C.  WHAT ARE THE MAIN COMPONENTS OF IDEA WITH RESPECT TO THE INQUIRIES OF THE TRAUMA, SCHOOLS, AND POVERTY PROJECT?[2]

1. Free PAppropriate Public Education (FAPE)

Applicability under IDEA?: Yes, a FAPE is guaranteed; 20 U.S.C.A. § 1415(a) (West).

“The term “free appropriate public education” means special education and related services that--(A) have been provided at public expense, under public supervision and direction, and without charge; (B) meet the standards of the State educational agency;(C) include an appropriate preschool, elementary school, or secondary school education in the State involved; and (D) are provided in conformity with the individualized education program required under section 1414(d) of this title.” 20 U.S.C.A. § 1401(9) (West).

2. Identification/Location (Child Find)

APPLICABILITY UNDER IDEA: Yes, there is a “child find” obligation. 20 U.S.C.A. § 1412(a)(3) (West); 34 C.F.R. § 300.111.  The obligation to identify a student needing special education pertains to all children, whether they are in public or nonpublic school settings.  Id.; see also Moorestown Twp. Bd. of Educ. v. S.D., 811 F. Supp. 2d 1057, 1066 (D.N.J. 2011).

“All children with disabilities residing in the State, including children with disabilities who are homeless children or are wards of the State and children with disabilities attending private schools, regardless of the severity of their disabilities, and who are in need of special education and related services, are identified, located, and evaluated and a practical method is developed and implemented to determine which children with disabilities are currently receiving needed special education and related services.” 20 U.S.C.A. § 1412(a)(3)(A) (West).

3.  Evaluation/Placement/Accommodation

APPLICABILITY UNDER IDEA: Yes, IDEA requires evaluation by a variety of trained personnel through a variety of tools, 20 U.S.C. § 1414(b), and requires development of an individualized education program (IEP) that considers child’s strengths, weaknesses and goals, which need be reevaluated no less than annually.  20 U.S.C. § 1414(d).   A special “IEP” team is generated for this reason, including parent, teacher, special education teacher, representative of a local overseeing agency, optional added expert, someone, perhaps already included who can “interpret the instructional implications of evaluation results,” including someone already on the team, and the child, as appropriate. § 1415(d)(1)(B). 

Parental consent is required by § 1414 for an IEP; however, if withheld schools may follow procedures under § 1415.  See also 34 C.F.R. §§ 300.301—306.  In the absence of consent, the school is no longer under an absolute duty to provide a FAPE.  See 20 U.S.C. § 1414(a)(1)(D)(ii).

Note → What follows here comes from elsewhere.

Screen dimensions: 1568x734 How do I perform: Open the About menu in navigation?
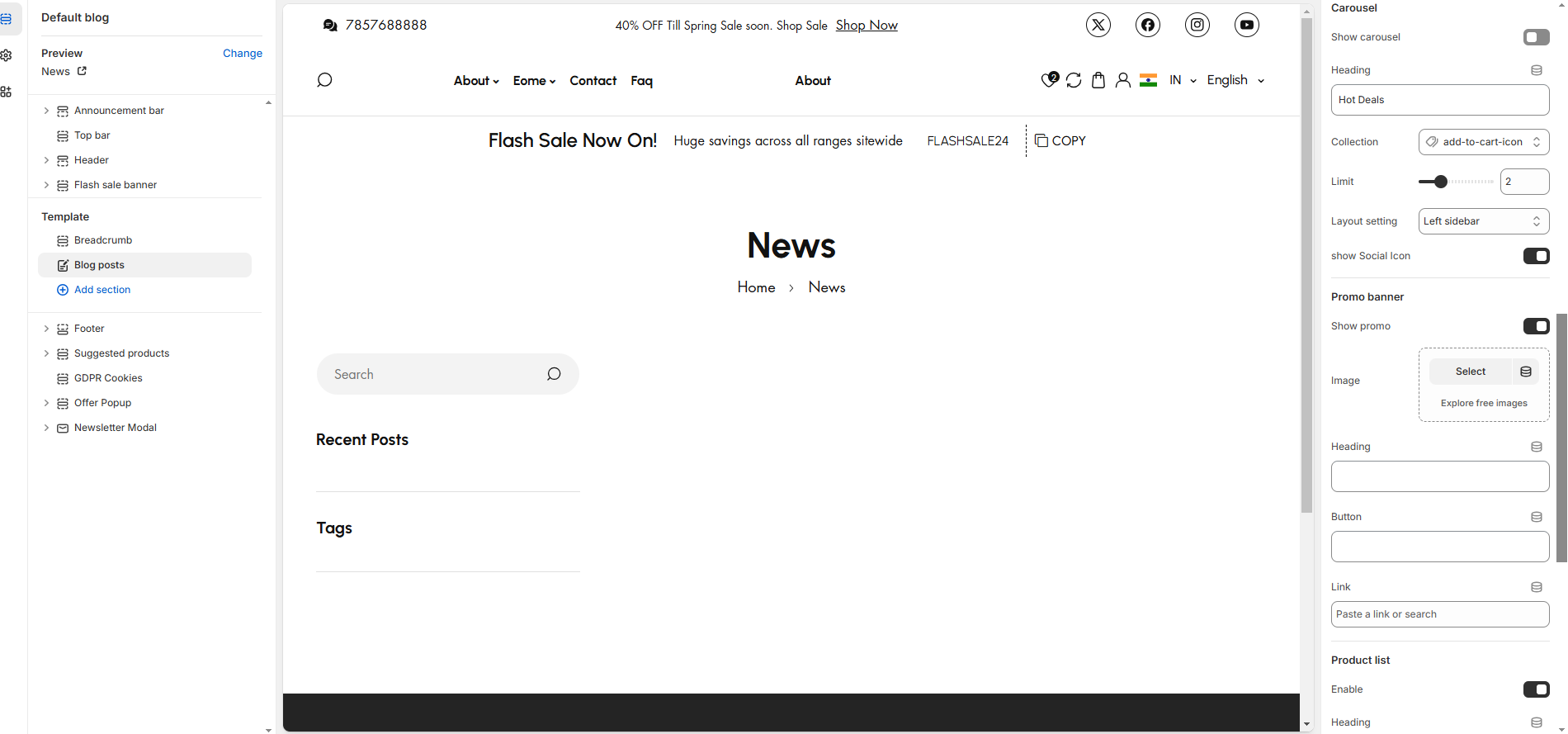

Education for disabled students should be in the “least restrictive environment” possible, preferably in general classrooms with alongside nondisabled students. 20 U.S.C.A. § 1412(a)(5).

II. Antidiscrimination

A.  WHAT IS THE PURPOSE OF THE FEDERAL SPECIAL EDUCATION LAW, NAMELY SECTION 504 OF THE REHABILITATION ACT (504) AND THE AMERICANS WITH DISABILITIES ACT (ADA)?

The Rehabilitation Act (Section 504):

Statute: 29 U.S.C. § 701 et seq.

Authority: 29 U.S.C. 702 (delegating authority to the Rehabilitation Services Administration to be housed within the Department of Education to carry out the purposes of the Act). See also 29 U.S.C.A. § 794 (West).

Regulations: 34 C.F.R. pt. 104

Purpose of the Act: “ . . . to ensure, to the greatest extent possible, that youth with disabilities and students with disabilities who are transitioning from receipt of special education services under the Individuals with Disabilities Education Act (20 U.S.C. 1400 et seq.) and receipt of services under section 794 of this title have opportunities for postsecondary success.” 29 U.S.C.A. § 701(b)(5). (citing only the educational purpose, among other charges). 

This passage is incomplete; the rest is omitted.